**Text excerpt**
I completely agree with Farkle. I have done both, I am a MITA Graduate and instructor and I studied EIS with the regretted David Blumberg before he passed away. Both focus on the intervals as their main program. If I remember EIS has 226 lessons or so as MITA has 56 lessons but they can't compare. 

You need more time to study on each MITA Lesson as starting from Lesson 9 you have each time to make tons of exercices and finish the work by gathering, sketching your composition and orchestrating, many times for full orchestra. 

EIS has shorter Lessons wich mostly ask you to write small little pieces for treble and bass keys, excepted for some Lessons towards the end but it was a great time studying the concept of Intervals. 

MITA is more turned about to teach you tools for mostly writing TV Shows, Cartoons, Animation Shows and Featured Movies, it is why they push hard on orchestral writing. For my graduation I was asked to write a 20 minutes Piano Concerto with a full Orchestra, but it could be another important piece. 

MITA is less expensive especially for you have far less lessons but that doesn't mean it is not as good as EIS, it is simply different and you can submit for video lessons or pay coins for one to one lessons or correction of your works. 

To conclude, as wisely said Farkle, Hindemith, MITA and EIS should all be good choices, you just need to see what are your goals, motivations and how much work you want to put in your learning in order to succeed. Try to visit the websites, ask questions here and there, and follow your intuitions.


----------



## rmak (Mar 9, 2021)

marco berco said:


> I completely agree with Farkle. I have done both, I am a MITA Graduate and instructor and I studied EIS with the regretted David Blumberg before he passed away. Both focus on the intervals as their main program. If I remember EIS has 226 lessons or so as MITA has 56 lessons but they can't compare.
> 
> You need more time to study on each MITA Lesson as starting from Lesson 9 you have each time to make tons of exercices and finish the work by gathering, sketching your composition and orchestrating, many times for full orchestra.

**Raw data**
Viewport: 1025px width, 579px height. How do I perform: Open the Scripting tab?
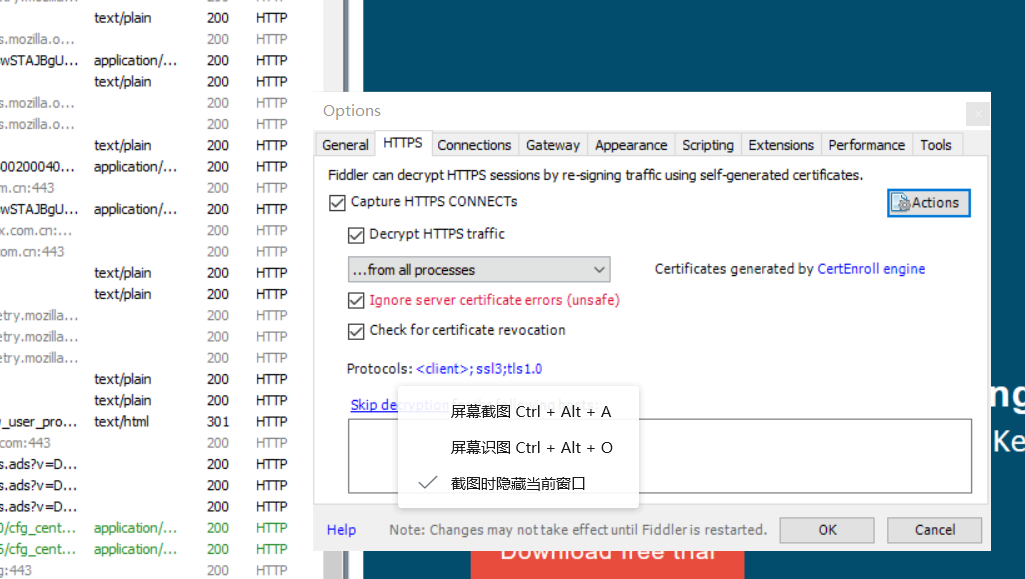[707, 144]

--

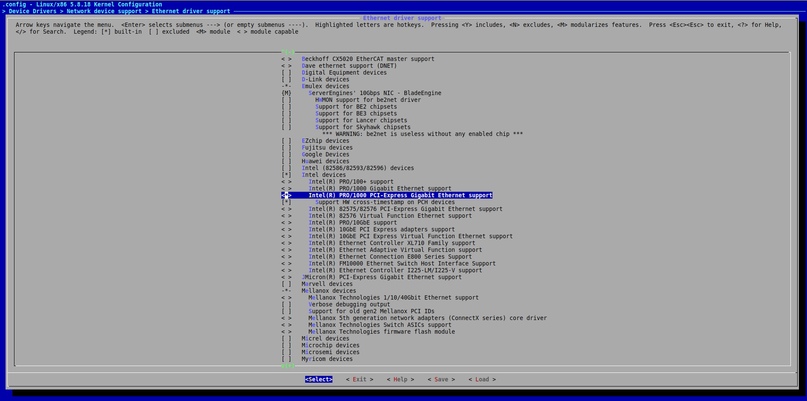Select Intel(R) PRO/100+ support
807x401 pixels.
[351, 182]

...

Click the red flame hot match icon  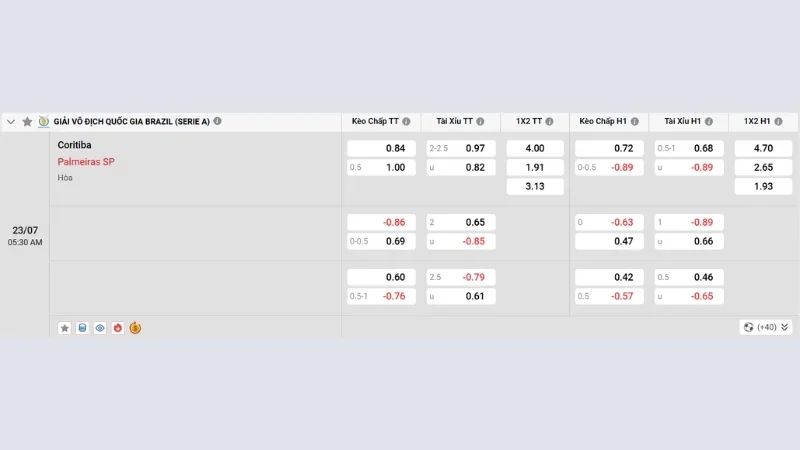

**Task to complete**
Extend the forum discussion comparing the MITA and EIS composition programs, picking up immediately after its final sentence.

**Exercise answer**
> 
> ...


I will probably go with MITA because it is more affordable. I enjoyed the free lesson and have read nothing negative about it on here. I am hoping the lessons included in the academy will include application of concepts similar to the free lesson; that you practice/apply as you go. I like that. There isn't too much detail as to how orchestration is covered in the outline on the website, but I imagine it'll be covered.


----------



## Markrs (Mar 9, 2021)

MITA is something I am also considering in the future. First I need to keep learning the basics, plus I have already bought loads of courses, so I need to give them a go first.


----------



## rmak (Mar 10, 2021)

Markrs said:


> MITA is something I am also considering in the future. First I need to keep learning the basics, plus I have already bought loads of courses, so I need to give them a go first.


Do it. It'll be nice to see what you get out of the course. It's nice to share progress with one another as we learn. I sometimes hate doing all this by myself.


----------



## Markrs (Mar 10, 2021)

rmak said:


> Do it. It'll be nice to see what you get out of the course. It's nice to share progress with one another as we learn. I sometimes hate doing all this by myself.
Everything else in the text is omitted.